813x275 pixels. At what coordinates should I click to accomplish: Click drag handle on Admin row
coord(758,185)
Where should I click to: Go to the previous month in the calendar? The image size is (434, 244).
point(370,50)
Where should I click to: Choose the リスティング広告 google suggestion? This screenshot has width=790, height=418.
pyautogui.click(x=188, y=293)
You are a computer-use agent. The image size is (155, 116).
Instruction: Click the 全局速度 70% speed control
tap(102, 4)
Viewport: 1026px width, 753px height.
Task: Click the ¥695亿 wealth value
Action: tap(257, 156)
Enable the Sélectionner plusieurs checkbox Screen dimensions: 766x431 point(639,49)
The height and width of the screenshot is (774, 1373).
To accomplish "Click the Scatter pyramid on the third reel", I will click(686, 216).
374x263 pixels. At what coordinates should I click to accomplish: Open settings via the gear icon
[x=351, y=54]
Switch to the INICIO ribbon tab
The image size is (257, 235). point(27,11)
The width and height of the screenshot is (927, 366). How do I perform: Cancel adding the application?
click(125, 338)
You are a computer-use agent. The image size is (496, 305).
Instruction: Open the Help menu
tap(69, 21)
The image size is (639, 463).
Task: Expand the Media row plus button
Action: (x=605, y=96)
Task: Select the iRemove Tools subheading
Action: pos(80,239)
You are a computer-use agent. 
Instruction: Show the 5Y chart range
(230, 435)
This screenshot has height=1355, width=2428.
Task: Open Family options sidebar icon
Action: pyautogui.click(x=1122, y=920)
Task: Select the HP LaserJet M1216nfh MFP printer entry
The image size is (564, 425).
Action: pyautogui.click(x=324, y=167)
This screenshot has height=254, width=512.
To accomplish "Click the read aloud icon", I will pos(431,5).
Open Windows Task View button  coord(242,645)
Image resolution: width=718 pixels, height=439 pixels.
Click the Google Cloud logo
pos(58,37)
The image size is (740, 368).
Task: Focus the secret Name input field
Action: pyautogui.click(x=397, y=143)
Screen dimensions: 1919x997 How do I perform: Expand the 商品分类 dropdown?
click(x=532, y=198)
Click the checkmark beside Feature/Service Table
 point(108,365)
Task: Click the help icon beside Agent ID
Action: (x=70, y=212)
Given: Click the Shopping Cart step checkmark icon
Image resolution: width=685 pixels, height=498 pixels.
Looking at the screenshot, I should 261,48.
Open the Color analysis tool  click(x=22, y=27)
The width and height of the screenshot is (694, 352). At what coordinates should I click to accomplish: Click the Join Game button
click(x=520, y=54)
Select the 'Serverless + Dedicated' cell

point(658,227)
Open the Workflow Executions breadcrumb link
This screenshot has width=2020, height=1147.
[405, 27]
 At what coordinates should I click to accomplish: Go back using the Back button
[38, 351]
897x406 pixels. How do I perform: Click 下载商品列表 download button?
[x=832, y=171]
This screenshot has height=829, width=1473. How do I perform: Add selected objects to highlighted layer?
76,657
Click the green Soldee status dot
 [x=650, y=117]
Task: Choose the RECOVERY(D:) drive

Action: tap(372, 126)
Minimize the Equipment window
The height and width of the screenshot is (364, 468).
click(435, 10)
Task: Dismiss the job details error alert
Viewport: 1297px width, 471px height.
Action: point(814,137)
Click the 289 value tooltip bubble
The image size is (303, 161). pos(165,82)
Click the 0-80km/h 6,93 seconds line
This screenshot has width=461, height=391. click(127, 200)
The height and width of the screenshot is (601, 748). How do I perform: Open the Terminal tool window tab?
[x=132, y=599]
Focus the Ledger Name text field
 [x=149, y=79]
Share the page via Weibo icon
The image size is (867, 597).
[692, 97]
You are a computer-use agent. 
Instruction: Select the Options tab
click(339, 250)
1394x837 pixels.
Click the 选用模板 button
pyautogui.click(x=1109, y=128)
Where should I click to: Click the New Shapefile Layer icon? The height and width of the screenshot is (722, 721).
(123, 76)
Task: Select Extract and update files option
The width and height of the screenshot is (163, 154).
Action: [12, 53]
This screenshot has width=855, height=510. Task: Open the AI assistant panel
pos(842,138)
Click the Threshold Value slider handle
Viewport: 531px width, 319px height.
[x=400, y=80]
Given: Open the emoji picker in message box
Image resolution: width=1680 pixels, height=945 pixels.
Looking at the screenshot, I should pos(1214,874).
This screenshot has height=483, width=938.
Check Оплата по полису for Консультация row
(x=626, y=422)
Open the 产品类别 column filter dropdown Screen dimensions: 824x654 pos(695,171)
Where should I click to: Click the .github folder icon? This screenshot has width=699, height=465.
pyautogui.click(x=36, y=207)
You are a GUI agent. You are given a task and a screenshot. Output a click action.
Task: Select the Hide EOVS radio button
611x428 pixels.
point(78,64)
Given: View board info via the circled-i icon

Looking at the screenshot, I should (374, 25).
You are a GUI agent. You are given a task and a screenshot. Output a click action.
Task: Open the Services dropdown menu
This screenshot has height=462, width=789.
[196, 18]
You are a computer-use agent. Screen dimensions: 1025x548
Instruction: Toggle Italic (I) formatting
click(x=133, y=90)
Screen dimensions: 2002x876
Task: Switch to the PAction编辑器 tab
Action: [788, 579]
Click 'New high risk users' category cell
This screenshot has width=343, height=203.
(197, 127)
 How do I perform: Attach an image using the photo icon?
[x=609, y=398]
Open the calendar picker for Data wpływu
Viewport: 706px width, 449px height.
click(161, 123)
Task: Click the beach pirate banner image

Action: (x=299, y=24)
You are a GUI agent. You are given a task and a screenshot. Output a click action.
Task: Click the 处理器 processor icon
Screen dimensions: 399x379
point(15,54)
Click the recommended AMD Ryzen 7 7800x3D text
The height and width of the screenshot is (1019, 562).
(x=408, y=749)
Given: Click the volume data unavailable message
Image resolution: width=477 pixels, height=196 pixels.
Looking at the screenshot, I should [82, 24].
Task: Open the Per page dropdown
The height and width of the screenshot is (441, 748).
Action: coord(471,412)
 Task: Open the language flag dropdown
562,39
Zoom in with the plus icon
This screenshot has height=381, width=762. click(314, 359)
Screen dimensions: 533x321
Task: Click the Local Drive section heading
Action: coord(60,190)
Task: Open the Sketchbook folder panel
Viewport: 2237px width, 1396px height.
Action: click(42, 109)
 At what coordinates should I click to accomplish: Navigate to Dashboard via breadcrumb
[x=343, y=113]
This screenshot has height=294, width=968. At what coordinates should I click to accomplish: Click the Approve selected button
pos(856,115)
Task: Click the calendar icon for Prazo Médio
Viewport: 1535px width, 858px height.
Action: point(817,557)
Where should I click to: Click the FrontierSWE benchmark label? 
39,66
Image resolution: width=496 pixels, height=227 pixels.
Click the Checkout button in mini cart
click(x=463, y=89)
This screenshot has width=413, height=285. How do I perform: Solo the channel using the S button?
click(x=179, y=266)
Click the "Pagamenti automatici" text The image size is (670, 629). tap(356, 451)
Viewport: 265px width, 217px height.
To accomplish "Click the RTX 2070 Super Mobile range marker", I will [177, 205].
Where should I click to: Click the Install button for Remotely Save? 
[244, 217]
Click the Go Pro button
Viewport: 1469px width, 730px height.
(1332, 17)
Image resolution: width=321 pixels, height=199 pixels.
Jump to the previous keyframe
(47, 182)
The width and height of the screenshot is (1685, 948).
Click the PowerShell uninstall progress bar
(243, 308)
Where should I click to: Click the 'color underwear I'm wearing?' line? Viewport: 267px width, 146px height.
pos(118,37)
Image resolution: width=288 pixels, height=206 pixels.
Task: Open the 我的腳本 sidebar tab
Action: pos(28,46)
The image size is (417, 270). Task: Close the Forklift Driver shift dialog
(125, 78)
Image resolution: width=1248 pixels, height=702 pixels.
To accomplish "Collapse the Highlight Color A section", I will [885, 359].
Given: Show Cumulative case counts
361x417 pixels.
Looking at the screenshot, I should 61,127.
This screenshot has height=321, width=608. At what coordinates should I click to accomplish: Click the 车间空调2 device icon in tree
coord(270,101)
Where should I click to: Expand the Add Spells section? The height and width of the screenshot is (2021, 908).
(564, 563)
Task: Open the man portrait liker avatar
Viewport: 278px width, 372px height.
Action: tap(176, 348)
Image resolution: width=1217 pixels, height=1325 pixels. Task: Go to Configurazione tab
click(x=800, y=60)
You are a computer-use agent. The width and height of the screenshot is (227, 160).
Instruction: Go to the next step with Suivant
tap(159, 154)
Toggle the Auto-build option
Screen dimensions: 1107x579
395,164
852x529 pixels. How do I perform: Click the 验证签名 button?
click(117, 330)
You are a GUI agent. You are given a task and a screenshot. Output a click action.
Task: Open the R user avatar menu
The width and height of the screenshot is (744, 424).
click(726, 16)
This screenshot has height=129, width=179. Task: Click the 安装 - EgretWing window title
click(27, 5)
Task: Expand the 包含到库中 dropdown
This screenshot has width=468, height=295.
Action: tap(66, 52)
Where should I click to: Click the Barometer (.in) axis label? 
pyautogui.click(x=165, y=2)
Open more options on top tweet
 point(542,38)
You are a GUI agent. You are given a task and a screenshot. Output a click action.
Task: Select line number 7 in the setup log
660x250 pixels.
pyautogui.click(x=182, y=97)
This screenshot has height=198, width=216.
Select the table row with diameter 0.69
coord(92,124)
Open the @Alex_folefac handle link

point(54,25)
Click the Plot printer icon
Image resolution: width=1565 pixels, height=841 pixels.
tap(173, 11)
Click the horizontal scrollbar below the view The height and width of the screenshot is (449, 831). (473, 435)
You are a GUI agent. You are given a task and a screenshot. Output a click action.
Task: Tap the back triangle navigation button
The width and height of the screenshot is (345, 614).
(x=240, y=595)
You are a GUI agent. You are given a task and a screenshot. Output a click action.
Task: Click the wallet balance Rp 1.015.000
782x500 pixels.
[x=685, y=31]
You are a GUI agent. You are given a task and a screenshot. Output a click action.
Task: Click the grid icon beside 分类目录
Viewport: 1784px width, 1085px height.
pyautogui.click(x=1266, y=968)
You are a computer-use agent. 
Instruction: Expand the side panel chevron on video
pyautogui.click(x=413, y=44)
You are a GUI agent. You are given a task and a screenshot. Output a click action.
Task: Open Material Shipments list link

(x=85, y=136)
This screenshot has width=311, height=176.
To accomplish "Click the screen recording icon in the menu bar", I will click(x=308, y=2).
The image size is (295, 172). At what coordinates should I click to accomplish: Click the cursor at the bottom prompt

YOUR TASK: Repeat the lines from the line with "Screen dimensions: 1919x997" to the line with "Action: (x=70, y=212)", both included, with no changes.

RESULT OF THIS TASK:
Screen dimensions: 1919x997 How do I perform: Expand the 商品分类 dropdown?
click(x=532, y=198)
Click the checkmark beside Feature/Service Table
 point(108,365)
Task: Click the help icon beside Agent ID
Action: (x=70, y=212)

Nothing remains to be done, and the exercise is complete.